While the RAC actually votes on code provisions, the TAG members have significant power because of their ability to oppose a provision, subjecting it to a much more difficult review and approval process.
Therefore, a recommended change is to include greater specificity of the membership composition of the TAGs.
Pennsylvania’s lack of updated codes hurts our citizens in several ways. For example, ISO, an organization that provides research and data to the insurance industry, grades municipalities on hazard prevention.
This directly affects insurance rates. Pennsylvania’s lack of up-to-date fire protection standards lowers this rating for all Pennsylvania communities, potentially leading to higher insurance rates.
In addition, energy efficiency standards are particularly important to low-income households, who spend more of their income on energy utilities than the average population.
In a recent ACEEE study, Pennsylvania was the only state with two cities—Philadelphia and Pittsburgh—in the top ten list of greatest energy burden on lower-income individuals.
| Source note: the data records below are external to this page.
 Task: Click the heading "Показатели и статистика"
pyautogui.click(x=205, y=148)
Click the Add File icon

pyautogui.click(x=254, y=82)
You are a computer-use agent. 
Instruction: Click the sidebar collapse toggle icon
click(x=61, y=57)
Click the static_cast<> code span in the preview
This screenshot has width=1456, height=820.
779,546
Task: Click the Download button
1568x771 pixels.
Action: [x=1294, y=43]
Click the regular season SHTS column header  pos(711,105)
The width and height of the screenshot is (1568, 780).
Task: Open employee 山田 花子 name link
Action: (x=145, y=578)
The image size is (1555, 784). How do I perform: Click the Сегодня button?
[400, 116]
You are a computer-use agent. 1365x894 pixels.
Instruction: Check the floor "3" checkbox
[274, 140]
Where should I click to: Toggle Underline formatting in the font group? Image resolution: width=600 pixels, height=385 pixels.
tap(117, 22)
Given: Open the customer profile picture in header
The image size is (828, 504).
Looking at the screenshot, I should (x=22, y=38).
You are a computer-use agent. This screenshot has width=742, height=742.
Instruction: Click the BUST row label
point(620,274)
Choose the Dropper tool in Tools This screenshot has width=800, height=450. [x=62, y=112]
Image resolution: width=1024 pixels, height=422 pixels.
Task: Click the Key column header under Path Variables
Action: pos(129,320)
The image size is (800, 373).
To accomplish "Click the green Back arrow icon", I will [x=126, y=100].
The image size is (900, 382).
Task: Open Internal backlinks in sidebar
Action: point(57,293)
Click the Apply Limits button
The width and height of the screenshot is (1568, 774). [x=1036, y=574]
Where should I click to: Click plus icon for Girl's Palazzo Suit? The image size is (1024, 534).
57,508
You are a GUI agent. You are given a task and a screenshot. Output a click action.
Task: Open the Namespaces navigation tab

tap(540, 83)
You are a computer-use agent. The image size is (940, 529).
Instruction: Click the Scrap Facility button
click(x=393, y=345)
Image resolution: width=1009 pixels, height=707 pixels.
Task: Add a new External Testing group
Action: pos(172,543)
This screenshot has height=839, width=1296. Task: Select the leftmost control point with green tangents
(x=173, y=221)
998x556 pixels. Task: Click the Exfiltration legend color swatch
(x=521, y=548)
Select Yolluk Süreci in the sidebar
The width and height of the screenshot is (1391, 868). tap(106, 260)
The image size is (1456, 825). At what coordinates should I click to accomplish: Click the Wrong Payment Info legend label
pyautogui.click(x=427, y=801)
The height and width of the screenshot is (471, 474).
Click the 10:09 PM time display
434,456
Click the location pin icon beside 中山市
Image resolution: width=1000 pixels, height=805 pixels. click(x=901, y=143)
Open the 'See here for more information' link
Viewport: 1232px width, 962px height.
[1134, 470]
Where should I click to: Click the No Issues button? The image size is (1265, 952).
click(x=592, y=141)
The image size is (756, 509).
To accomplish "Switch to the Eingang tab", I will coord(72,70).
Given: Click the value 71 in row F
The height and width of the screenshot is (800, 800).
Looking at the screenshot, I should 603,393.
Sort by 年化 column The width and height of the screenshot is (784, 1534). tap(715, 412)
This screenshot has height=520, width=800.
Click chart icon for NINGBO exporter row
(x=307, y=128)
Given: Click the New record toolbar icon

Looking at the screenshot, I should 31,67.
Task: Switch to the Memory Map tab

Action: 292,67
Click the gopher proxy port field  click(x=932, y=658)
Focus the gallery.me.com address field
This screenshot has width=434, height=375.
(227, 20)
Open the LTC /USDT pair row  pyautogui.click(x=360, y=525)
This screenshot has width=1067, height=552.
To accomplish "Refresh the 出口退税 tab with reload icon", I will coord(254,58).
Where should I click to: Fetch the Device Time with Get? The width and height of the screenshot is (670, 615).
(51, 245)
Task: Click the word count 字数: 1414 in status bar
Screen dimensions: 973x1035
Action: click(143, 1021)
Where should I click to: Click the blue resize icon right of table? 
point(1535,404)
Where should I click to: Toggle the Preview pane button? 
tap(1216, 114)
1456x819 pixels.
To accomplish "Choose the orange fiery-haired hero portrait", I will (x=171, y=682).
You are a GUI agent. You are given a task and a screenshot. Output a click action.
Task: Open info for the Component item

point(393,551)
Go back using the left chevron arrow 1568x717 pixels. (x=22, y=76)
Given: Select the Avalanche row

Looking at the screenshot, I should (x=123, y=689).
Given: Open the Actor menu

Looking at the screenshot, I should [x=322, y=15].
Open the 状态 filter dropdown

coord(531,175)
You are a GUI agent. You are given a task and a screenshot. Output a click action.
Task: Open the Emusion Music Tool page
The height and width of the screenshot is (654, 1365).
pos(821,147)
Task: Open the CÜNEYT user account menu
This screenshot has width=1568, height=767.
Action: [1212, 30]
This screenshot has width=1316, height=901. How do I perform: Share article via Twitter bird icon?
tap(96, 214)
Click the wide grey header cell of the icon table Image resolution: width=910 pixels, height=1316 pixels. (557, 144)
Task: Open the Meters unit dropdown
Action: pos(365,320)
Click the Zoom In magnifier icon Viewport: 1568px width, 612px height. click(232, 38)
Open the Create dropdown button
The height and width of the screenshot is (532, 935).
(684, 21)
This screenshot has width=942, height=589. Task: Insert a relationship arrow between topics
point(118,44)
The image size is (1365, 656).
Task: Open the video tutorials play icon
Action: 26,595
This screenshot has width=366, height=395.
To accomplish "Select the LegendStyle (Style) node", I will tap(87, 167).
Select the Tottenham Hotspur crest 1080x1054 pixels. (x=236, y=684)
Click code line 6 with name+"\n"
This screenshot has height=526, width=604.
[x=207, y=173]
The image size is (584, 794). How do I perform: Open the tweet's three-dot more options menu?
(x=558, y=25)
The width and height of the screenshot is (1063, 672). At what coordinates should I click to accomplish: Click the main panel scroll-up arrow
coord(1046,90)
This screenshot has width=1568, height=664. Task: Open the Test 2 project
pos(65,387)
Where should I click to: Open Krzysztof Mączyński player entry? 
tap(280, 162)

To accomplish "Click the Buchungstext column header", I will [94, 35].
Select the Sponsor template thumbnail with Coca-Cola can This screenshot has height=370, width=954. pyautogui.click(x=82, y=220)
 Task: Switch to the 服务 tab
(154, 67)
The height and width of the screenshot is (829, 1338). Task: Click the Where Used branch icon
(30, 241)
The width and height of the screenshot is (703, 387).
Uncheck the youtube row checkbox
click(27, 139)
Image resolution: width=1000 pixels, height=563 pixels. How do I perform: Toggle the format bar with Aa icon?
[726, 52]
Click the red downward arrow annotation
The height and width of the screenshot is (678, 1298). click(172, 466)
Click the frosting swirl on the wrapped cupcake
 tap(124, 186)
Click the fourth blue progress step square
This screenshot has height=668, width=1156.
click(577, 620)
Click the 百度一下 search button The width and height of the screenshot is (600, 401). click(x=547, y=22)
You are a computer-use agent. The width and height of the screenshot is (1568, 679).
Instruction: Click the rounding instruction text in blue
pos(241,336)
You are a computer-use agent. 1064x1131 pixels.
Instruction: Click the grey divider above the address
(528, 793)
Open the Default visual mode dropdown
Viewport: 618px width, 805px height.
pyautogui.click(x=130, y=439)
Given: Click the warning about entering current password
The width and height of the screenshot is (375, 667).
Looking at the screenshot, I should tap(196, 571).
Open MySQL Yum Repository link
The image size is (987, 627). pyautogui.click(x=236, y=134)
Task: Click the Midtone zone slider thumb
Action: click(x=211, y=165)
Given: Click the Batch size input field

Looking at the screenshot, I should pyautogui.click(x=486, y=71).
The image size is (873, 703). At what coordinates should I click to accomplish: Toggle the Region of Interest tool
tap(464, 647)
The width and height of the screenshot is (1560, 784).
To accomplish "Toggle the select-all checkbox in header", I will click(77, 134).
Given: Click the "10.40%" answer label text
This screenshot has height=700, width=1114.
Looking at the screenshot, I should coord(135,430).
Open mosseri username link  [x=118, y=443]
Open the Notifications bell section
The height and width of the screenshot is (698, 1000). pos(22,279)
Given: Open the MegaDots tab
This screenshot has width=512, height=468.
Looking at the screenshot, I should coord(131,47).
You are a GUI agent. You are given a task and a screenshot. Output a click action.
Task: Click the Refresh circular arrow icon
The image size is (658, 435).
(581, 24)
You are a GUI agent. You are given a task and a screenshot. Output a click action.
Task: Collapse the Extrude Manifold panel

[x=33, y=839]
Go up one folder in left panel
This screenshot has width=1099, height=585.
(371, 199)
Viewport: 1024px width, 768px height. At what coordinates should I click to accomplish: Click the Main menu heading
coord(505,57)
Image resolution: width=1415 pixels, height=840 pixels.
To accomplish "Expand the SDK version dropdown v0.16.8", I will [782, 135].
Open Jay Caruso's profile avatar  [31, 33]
While there is an additional cost to many energy efficiency improvements, a Pennsylvania-specific study by the Building Codes Assistance Project estimated this cost to be $1,403 to $3,375 per home for the energy provisions in the 2012 ICC, which will result in energy savings worth $7,623 to $19,191 over the life of their 30-year mortgage, more than paying back the initial investment.
While House Bill 568 is a step forward, it does not adequately address serious issues with Pennsylvania’s building code adoption process. We urge you to consider amendments to address the concerns outlined above, and would be pleased to help however we can.
Thank you for your consideration.
Davitt Woodwell Alex Dews Aurora Sharrard, PhD
President Executive Director Executive Director
PA Environmental Delaware Valley Green Green Building Alliance
Council Building Council
House Bill 568 was returned to the House for a concurrence vote after being amended by the Senate before the summer legislative break. It is now in the House Rules Committee.
Last week the The PA Environmental Council published a primer on the state’s Uniform Construction Code and how important the state’s uniform building code in particular is to an effective strategy for saving energy.